Carroll County State’s Attorney Haven Shoemaker is calling out Maryland Attorney General Anthony Brown, alleging that he is “poaching” and luring away prosecutors from Carroll to work for the state.

Shoemaker sent a news release Monday morning, claiming that since 2020, eight of Carroll’s 22 prosecutors have resigned and gone to work for the state attorney general’s office.

Shoemaker took office in January 2023, and said during his tenure, Brown’s office has lured three prosecutors away. Brown also took office in January 2023. The Carroll office has three open positions for prosecutors, Shoemaker said.

“Just this calendar year, we’ve lost an up-and-coming District Court prosecutor, our District Court chief, who had been here 19-and-a-half years, and now our felony narcotics prosecutor,” he said. “That’s three, all to the attorney general’s office. Since 2020, we’ve lost eight to the attorney general’s office, which, thanks to its enablers in the legislature, offer better pay and more work-from-home days.”

Brown’s office did not immediately issue a response or comment on Shoemaker’s claims.

Shoemaker said since taking office he has seen the state office “poach and plunder” prosecutors from jurisdictions throughout the state. He declined to give specific examples.
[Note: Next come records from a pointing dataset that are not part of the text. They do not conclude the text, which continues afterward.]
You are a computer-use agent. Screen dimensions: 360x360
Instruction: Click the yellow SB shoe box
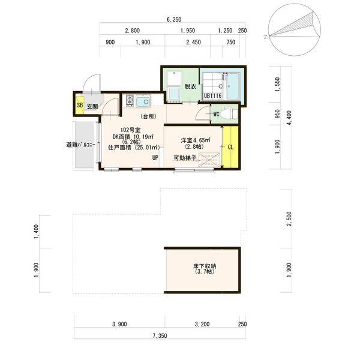(x=80, y=105)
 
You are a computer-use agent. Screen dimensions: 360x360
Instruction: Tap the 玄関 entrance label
(x=92, y=107)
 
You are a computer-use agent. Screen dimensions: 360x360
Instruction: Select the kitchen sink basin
(x=143, y=102)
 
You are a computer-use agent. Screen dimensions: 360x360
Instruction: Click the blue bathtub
(x=233, y=86)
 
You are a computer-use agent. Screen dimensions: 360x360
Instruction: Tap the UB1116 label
(x=213, y=96)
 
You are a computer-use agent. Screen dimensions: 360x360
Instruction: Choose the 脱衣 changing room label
(x=190, y=86)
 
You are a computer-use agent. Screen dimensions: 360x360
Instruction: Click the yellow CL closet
(x=230, y=147)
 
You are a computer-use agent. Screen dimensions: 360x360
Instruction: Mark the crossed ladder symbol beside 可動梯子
(x=209, y=160)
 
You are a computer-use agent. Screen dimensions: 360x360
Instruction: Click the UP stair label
(x=155, y=157)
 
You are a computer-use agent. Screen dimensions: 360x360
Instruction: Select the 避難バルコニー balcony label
(x=80, y=145)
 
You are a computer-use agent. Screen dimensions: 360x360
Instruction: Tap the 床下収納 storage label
(x=205, y=266)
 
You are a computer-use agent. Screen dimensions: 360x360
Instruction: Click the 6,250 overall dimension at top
(x=174, y=20)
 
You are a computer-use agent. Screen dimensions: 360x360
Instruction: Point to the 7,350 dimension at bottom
(x=160, y=336)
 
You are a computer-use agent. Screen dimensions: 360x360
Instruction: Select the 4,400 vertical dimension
(x=289, y=118)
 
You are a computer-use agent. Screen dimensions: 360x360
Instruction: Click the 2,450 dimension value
(x=194, y=42)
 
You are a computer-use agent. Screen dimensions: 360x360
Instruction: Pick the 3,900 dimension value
(x=119, y=324)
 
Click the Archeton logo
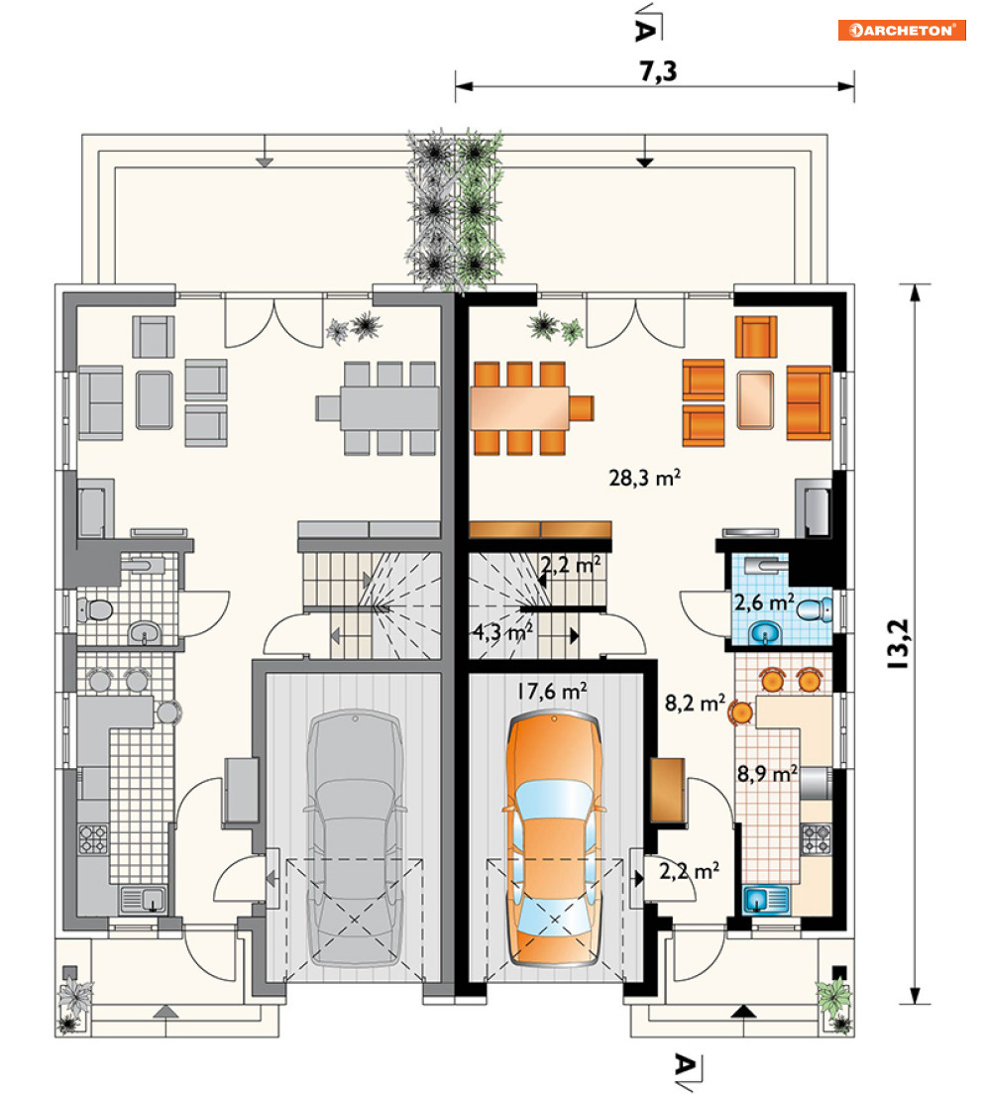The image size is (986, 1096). pyautogui.click(x=902, y=30)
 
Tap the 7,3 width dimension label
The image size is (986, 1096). pyautogui.click(x=658, y=71)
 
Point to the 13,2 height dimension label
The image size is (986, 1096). pyautogui.click(x=899, y=644)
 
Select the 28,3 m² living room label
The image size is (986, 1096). pyautogui.click(x=644, y=478)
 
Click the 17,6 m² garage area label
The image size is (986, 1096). pyautogui.click(x=551, y=692)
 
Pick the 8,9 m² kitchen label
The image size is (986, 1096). pyautogui.click(x=767, y=773)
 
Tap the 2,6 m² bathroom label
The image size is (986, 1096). pyautogui.click(x=764, y=602)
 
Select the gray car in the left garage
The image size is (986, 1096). pyautogui.click(x=355, y=838)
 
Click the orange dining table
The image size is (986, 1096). pyautogui.click(x=520, y=408)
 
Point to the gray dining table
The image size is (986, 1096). pyautogui.click(x=389, y=408)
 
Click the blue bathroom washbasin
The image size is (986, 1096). pyautogui.click(x=764, y=634)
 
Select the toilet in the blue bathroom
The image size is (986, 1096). pyautogui.click(x=815, y=610)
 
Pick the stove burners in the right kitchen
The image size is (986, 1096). pyautogui.click(x=815, y=838)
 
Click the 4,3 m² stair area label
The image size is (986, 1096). pyautogui.click(x=502, y=632)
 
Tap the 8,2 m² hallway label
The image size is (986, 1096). pyautogui.click(x=695, y=703)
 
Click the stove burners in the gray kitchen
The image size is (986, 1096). pyautogui.click(x=93, y=838)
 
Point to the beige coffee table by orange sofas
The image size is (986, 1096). pyautogui.click(x=755, y=399)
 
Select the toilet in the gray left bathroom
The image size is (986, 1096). pyautogui.click(x=95, y=610)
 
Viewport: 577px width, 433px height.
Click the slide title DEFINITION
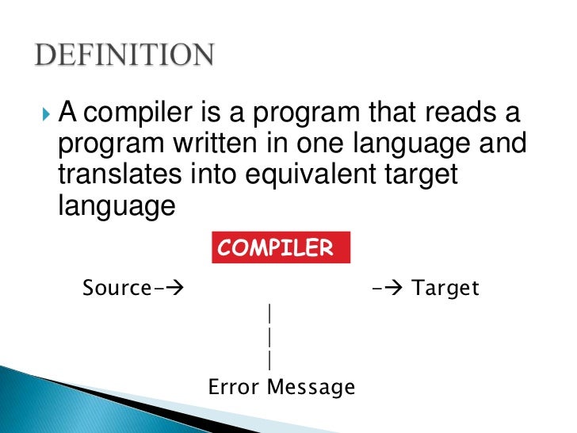(x=125, y=56)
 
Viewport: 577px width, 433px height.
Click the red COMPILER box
(x=281, y=248)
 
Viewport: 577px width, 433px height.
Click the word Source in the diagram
(x=116, y=287)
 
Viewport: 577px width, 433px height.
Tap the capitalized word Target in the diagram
(x=447, y=288)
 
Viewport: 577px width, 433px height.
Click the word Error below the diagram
(x=235, y=387)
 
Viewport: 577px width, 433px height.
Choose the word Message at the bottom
(x=311, y=388)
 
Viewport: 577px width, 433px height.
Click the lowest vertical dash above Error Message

“I don’t want to get too specific, but in several instances, the attorney general’s office has actively recruited my prosecutors to fill the additional positions that the legislature keeps giving them,” he said.

Shoemaker, a Republican, stated in the news release that he blames Democratic lawmakers in the Maryland General Assembly for giving Brown, a Democrat, the OK to take experienced staff from the Carroll office.

“The Democrat-controlled General Assembly likewise has not only turned a blind eye, but has aided and abetted Brown by giving him money and by enacting jurisdiction-stripping legislation,” Shoemaker states. “This empire building in Baltimore has come at the expense of local, duly elected prosecutors in Maryland’s 23 counties and Baltimore City.”

Shoemaker states that while Annapolis lawmakers provide Brown’s office with funding needed to “accomplish his mission,” they in turn slap local offices with mandates and no money to accomplish them.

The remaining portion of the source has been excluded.